New research shows the majority of young people get HCV through drug use, but also finds liver disease progresses at the same pace regardless of age at diagnosis.
William L. Irving, PhD
One-third (32%) of people who contract hepatitis C virus (HCV) as a child will go on to develop cirrhosis at a median of 33 years post-infection, according to new research.
The study, highlighting the importance of testing and early intervention in young patients with HCV, helps clinicians quantify the means by which infection is occurring in children.
Investigators from Birmingham Women and Children’s Hospital and Nottingham University Hospital NHS Trust analyzed data from the HCV Research UK database, finding 1049 enrollees who were diagnosed with HCV as a child. They found that most of the patients had contracted the virus through the use of intravenous drugs (52%), and the next-largest category contracted the disease via blood products (24%). Another 11% contracted the virus through perinatal infection.
William L. Irving, PhD, a professor of virology at the University of Nottingham, said he was surprised to see that liver disease appears to progress at the same rate regardless of whether the person is infected at an advanced age, or at birth.
“There would be reasons for thinking this might not be true, because those individuals [infected at birth] would not have the same co-factors for disease progression as older children and adults, most obviously alcohol consumption,” he told MD Magazine®, “and yet for the small numbers of cases that we were able to follow, cirrhosis developed at roughly the same interval after infection as it did for the children who acquired infection through drug use.”
Among the patients enrolled in the study and diagnosed in childhood, 663 patients received treatment and three-quarters of those achieved sustained virological response (SVR). Of those receiving treatment, 55% were given interferon/Peg interferon therapy, and 40% were given direct-acting antivirals (DAAs).
Achieving SVR was shown to be a significant milestone in terms of later health outcomes. Mortality rates among patients achieving SVR was just 1%, versus 5% for patients without SVR.
Line Modin, MD, PhD, who at the time was at Birmingham Women and Children’s Hospital but who now works at the Hans Christian Andersen Children’s Hospital, in Denmark, noted that regulators in the US and Europe have approved certain HCV therapies for children.

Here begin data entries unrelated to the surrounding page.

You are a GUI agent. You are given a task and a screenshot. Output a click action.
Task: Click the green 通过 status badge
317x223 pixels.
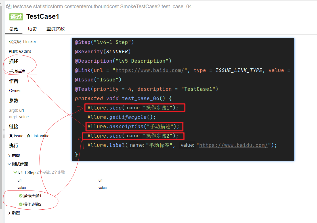click(x=16, y=17)
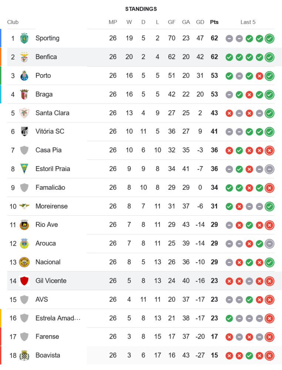Click the Club column header
The width and height of the screenshot is (282, 370).
(13, 22)
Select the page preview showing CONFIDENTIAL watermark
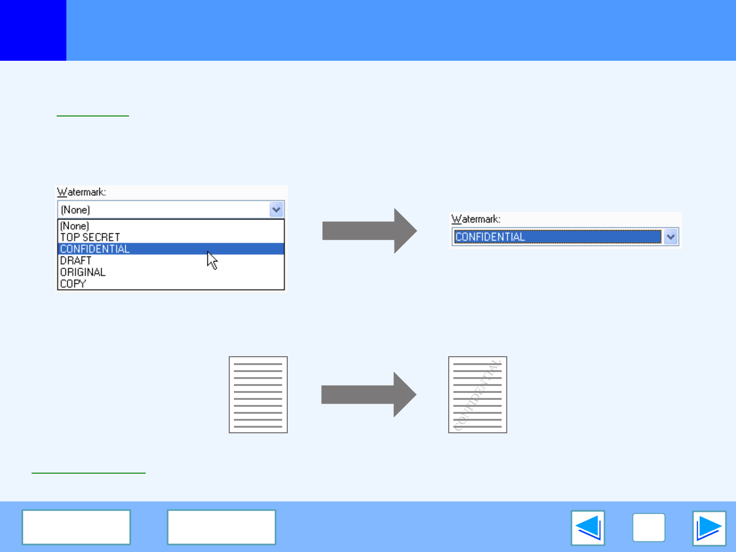The height and width of the screenshot is (552, 736). [478, 395]
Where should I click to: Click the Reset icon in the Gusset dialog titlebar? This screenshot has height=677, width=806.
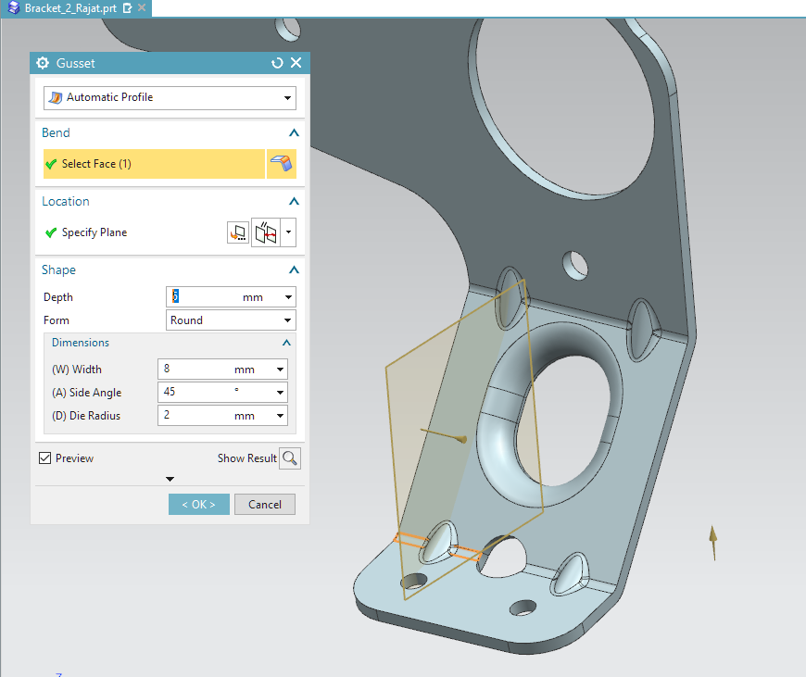276,62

Sofosbuvir and ribavirin were approved by the US Food and Drug Administration (FDA) and European Medicines Agency (EMA) earlier this year for the treatment of children ages 12-17. The EMA has also approved ledipasvir/sofosbuvir (Harvoni) for children over 12.
However, she noted that that approval has not yet translated into access everywhere in Europe.
Asked whether physicians might be reticent to use the high-powered therapies on children, Modin said she believes that “physicians are willing to treat if the medication is made available.”
Aside from treatment and access, another issue raised by the study is early detection. Irving cited significant evidence suggesting that HCV is underdiagnosed among people who inject drugs (PWID). He said public health agencies need to do more to encourage testing, and that such efforts are already underway in the UK.
“Two of the major barriers to PWID getting tested are fear of the unknown (and horror story urban myths about how HCV infection is diagnosed and treated) and stigma,” he said. “There is no doubt that treatment initiated before the onset of severe liver disease results in better outcomes, so testing for HCV (and other blood-borne viruses) should be absolutely routine for any individual, of any age, who admits to injecting recreational drugs.”
The study, “Epidemiology and natural history of hepatitis C virus infection among children and young people,” was published online in The Journal of Hepatology.